Unsere Gesellschaft ist schnelllebiger denn je. In den sozialen Netzwerken überfliegen wir Nachrichten. Wir konsumieren im Schnelldurchlauf. Auf Netflix gibt es mittlerweile eine Funktion, die Filme schneller laufen lässt. Spart Zeit. Ohnehin wird unser Gehirn ständig mit Input gefüttert, den wir selbst nicht erleben. Und der im Endeffekt weder zu unserem Erfahrungsschatz beiträgt, noch uns als große Erinnerung im Alter bleibt. Werden wir überhaupt noch weise und erfahren? Durch den medialen Input sicherlich nicht. Wir erleben weniger selbst, sondern lassen leben. Durch die Timeline der sozialen Netzwerke. Durch Filme oder durch Serien. Sind wir gelangweilt, überspringen wir Szenen. Schauspieler sind austauschbar geworden. Bei der Serie Game of Thrones wurden in acht Staffeln insgesamt 11 Charakter irgendwann neu besetzt. „The Mountain“ sogar zwei Mal. Fällt kaum einem auf.

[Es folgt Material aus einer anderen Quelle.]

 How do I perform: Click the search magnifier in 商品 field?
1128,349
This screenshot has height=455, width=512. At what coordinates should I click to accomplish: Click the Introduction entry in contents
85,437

Auch der Fußball hat sich zu einer Schnelllebigkeit entwickelt. Eine Mannschaft in Ruhe entwickeln lassen? Dafür haben weder Verantwortliche noch Fans Zeit. Klappt es nur minimal nicht, wird Verstärkung gefordert. Als ich jünger war, war es für mich wichtig, mich mit einzelnen Spielern identifizieren zu können. Sie zu kennen. Zu sehen, wie sie sich weiterentwickeln und ihre Charaktere zu beobachten. Und auch heute fordern wir Charakter auf dem Platz. Gestandene Fußballer wie einst. Seltsamerweise sind es jedoch genau wir, die eine derartige Charakterisierung nicht zulassen. Weil wir mit der Brechstange unbedingt nach oben wollen. Weil wir, wie bei Netflix, gerne auf „Schnelllauf“ drücken. Oder sogar einzelne Sequenzen überspringen. Wer Fan von Türkgücü ist, der musste im Winter 8 „Charaktere“ aus seinem Kopf streichen. Und neun Namen neu lernen. In der gesamten Saison sind es mittlerweile 23 Neuzugänge und 21 Abgänge. Ziel: der Aufstieg mit der Brechstange.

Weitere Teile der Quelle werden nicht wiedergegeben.